While it’s easy to come up with average teachers’ salaries and determine they are high, the reality is they aren’t high enough. Not when we live in a time when schools now ask parents in many parts of the country including my own to bring in paper towels and Kleenex in addition to the paper, pencils and other stuff. While I gripe a little, the reality is I am happy to assist especially when I know not every parent can supply necessary materials and I really don’t feel my kid’s teacher should have to reach into her own pocket. It’s why when we received our property tax bill recently and saw a rather huge increase, I didn’t grumble too much.

Outside of parents, teachers have the ability to make a real difference in the life of a kid; a good teacher will lay a foundation that will live with a child forever. I am almost 40 and still remember the ones that inspired me. Too many times we and that’s a collective we treat teachers as if they are merely babysitters instead of recognizing them for what they really do.

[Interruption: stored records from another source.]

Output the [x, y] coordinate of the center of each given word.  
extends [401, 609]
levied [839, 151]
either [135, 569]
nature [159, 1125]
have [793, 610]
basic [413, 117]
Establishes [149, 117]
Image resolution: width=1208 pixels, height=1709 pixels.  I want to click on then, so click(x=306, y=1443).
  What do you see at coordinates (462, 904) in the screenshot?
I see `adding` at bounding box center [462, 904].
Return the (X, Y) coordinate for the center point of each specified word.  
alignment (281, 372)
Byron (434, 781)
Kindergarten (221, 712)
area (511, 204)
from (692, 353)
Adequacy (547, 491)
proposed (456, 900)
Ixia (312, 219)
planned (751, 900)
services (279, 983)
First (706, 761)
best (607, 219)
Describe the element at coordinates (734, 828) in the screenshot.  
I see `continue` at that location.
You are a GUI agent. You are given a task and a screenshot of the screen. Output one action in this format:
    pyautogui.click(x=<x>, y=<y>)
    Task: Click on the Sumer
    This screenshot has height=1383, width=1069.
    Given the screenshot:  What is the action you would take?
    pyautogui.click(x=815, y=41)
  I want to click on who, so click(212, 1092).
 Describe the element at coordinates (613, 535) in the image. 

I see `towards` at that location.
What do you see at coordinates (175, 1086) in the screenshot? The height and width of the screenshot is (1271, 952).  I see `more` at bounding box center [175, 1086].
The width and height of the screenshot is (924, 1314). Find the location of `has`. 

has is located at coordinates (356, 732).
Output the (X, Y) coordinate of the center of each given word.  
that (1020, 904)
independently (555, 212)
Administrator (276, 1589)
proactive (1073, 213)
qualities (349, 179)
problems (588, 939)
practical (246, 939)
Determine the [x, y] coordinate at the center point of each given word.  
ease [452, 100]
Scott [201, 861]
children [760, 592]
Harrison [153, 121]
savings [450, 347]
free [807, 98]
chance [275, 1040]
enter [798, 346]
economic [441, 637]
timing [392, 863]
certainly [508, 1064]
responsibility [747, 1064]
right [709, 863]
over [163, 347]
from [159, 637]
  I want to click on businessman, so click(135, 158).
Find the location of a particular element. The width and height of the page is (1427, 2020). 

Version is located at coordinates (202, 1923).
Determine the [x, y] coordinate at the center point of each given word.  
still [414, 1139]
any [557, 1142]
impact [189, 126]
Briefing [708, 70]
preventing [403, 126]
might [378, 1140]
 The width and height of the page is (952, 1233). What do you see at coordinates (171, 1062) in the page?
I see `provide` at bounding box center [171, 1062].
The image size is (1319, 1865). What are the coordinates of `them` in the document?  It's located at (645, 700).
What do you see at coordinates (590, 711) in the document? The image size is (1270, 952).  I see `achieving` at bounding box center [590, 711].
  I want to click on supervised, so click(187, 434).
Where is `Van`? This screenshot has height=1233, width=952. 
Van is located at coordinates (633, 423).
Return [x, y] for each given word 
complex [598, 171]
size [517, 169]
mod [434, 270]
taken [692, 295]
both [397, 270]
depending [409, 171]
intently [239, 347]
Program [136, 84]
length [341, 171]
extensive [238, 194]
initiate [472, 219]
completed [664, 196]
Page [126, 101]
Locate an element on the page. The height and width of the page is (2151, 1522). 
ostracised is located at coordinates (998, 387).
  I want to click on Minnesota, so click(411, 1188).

A teacher’s strike is inconvenient, no doubt but teachers are more than overpaid babysitters, they are shaping our future and as molders of the next generation, they deserve nothing less than the best. So yeah, I stand with the teachers and hope for the sake of the kids of Chicago, this strike will be brief. That said, even in the midst of this mess, there is a valuable teaching moment for kids on the power of collective organizing but that’s a post for another time.

2 thoughts on “When the teachers left the classroom, an inconvenient moment”

  1. Very well said. I’m not a teacher, but I know many teachers. I’d never do what they do for the disrespect they get, the low salaries they receive and the amount of work they do. They are blamed for everything. Yet, where would we be if we hadn’t had teachers?

  2. Teachers get no respect. It’s not right. We wonder why our kids aren’t learning and what the teachers are doing wrong. I know from personal experience it is HARD to do a job well (even one you love) when you don’t feel that your profession is respected. If we want our kids to value learning, we need to start valuing teachers. And not just in the political lip service way either.